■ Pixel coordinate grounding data

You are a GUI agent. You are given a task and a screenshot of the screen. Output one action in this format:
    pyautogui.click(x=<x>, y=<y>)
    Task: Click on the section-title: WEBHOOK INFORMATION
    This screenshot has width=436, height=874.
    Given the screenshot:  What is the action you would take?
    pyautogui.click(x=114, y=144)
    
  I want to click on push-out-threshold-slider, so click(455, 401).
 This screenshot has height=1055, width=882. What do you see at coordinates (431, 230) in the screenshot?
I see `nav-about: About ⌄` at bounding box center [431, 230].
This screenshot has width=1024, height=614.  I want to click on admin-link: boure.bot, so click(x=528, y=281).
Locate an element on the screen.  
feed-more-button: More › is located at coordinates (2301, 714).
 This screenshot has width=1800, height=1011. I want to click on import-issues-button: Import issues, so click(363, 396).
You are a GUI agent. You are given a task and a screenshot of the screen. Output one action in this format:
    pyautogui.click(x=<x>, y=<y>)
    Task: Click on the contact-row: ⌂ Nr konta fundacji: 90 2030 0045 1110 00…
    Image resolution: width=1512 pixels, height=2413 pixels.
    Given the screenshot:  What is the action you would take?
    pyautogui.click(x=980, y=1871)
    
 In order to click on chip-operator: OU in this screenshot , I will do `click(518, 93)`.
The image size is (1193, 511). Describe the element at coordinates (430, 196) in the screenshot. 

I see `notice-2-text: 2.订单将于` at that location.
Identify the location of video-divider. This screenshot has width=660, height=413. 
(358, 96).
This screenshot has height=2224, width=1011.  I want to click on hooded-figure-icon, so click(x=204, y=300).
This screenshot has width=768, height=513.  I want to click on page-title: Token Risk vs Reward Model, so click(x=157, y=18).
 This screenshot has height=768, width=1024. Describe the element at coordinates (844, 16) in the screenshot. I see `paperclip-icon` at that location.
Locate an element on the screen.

■ Assigned task
Edit the rows above so that every "GUI agent" becomes "computer agent", and leave all other text unchanged.

■ Answer space
You are a computer agent. You are given a task and a screenshot of the screen. Output one action in this format:
    pyautogui.click(x=<x>, y=<y>)
    Task: Click on the section-title: WEBHOOK INFORMATION
    This screenshot has width=436, height=874.
    Given the screenshot:  What is the action you would take?
    pyautogui.click(x=114, y=144)
    
  I want to click on push-out-threshold-slider, so click(455, 401).
 This screenshot has height=1055, width=882. What do you see at coordinates (431, 230) in the screenshot?
I see `nav-about: About ⌄` at bounding box center [431, 230].
This screenshot has width=1024, height=614.  I want to click on admin-link: boure.bot, so click(x=528, y=281).
Locate an element on the screen.  
feed-more-button: More › is located at coordinates (2301, 714).
 This screenshot has width=1800, height=1011. I want to click on import-issues-button: Import issues, so click(363, 396).
You are a computer agent. You are given a task and a screenshot of the screen. Output one action in this format:
    pyautogui.click(x=<x>, y=<y>)
    Task: Click on the contact-row: ⌂ Nr konta fundacji: 90 2030 0045 1110 00…
    Image resolution: width=1512 pixels, height=2413 pixels.
    Given the screenshot:  What is the action you would take?
    pyautogui.click(x=980, y=1871)
    
 In order to click on chip-operator: OU in this screenshot , I will do `click(518, 93)`.
The image size is (1193, 511). Describe the element at coordinates (430, 196) in the screenshot. 

I see `notice-2-text: 2.订单将于` at that location.
Identify the location of video-divider. This screenshot has width=660, height=413. 
(358, 96).
This screenshot has height=2224, width=1011.  I want to click on hooded-figure-icon, so click(x=204, y=300).
This screenshot has width=768, height=513.  I want to click on page-title: Token Risk vs Reward Model, so click(x=157, y=18).
 This screenshot has height=768, width=1024. Describe the element at coordinates (844, 16) in the screenshot. I see `paperclip-icon` at that location.
Locate an element on the screen.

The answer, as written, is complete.